Study into suicide bombing curtailed

九月 29, 2006

Australia's new anti-terrorism laws are affecting serious research on Islamic fundamentalism, writes Geoff Maslen.

A respected academic who won one of Australia's biggest research grants has been forced to drop plans to interview international terrorist leaders as part of a study into suicide bombers.

Riaz Hassan, an emeritus professor of sociology at Flinders University, Adelaide, who was born in Pakistan, had to abandon the idea of interviewing the leaders after the intervention of Australia's Attorney-General Phillip Ruddock. Mr Ruddock sought a meeting with the academic and told him he should abide by Australia's new anti-terrorism laws.

The organisations Professor Hassan had planned to approach included Hezbollah in Lebanon, Hamas in the Palestinian territories, Islamic Jihad in Egypt and Jemaah Islamiah in Indonesia. The Australian Government considers each of these groups or their military wings to be terrorist organisations.

The Australian Research Council awarded Professor Hassan a grant worth A$829,000 (£438,000) for a five-year project that includes compiling a database of suicide bombings over the past 25 years. He went to London after the July 7, 2005, bombings to develop contacts within the Muslim community, but he said he would now rely on the results of the inquests.

Professor Hassan told The Times Higher that Mr Ruddock made an appointment to speak to him after the Attorney-General had apparently learnt of his research. Mr Ruddock did not directly warn against conducting the interviews but said that academics should abide by the law.

In an interview on ABC Radio, Mr Ruddock said he did not expect that genuine academics would break the terrorism laws but that under the legislation it was an offence to associate with terrorists. He said academics needed to consider whom they chose to interview.

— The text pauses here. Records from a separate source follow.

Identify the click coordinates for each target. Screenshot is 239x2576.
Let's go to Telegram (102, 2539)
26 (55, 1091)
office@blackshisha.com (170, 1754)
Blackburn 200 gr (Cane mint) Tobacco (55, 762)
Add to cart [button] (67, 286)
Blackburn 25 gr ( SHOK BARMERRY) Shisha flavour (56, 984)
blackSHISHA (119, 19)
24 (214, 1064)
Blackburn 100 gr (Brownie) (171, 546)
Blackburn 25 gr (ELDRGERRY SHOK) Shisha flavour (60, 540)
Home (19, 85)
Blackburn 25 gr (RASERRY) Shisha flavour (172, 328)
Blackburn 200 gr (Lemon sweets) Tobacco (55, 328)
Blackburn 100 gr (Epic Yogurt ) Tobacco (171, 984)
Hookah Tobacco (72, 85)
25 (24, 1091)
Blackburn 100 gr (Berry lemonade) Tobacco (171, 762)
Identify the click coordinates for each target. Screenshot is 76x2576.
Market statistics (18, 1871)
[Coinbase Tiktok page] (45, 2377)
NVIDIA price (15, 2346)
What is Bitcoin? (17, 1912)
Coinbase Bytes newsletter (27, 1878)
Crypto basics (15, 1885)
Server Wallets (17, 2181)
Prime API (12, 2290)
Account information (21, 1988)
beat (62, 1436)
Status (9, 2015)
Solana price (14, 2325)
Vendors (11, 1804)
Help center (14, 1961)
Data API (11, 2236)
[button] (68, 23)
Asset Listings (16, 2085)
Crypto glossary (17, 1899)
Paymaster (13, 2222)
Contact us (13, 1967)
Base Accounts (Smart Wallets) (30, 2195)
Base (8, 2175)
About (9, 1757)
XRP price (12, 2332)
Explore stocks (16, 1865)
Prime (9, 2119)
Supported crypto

Professor Hassan said he had modified his research design and would find other ways of obtaining information to achieve his research objectives. He said the first component of the research project was to prepare a comprehensive database of suicide attacks, who carried them out and who was involved. The second stage initially involved interviews with leaders and organisers responsible for the attacks, their members and other functionaries, as well as the families of the suicide bombers and the survivors.

In his application to the ARC, Professor Hassan said Australia's involvement in Afghanistan, Iraq and East Timor had made Australia a terrorist target. He questioned the link between Islamic fundamentalism and suicide bombing, saying it had fuelled a belief that future September 11-type attacks could be avoided only with a wholesale transformation of Muslim societies.

"This presumed connection between suicide terrorism and Islamic fundamentalism is not only spurious but may also be fostering the development of domestic and foreign policies in the US, the UK, Australia and their allies that are likely to worsen the situation," he wrote.

Many academics believe they and their students are now being monitored by intelligence agencies and federal police. At Monash University, a PhD politics student was questioned by federal police after borrowing university library books on the Palestinian conflict as part of his studies into martyrdom.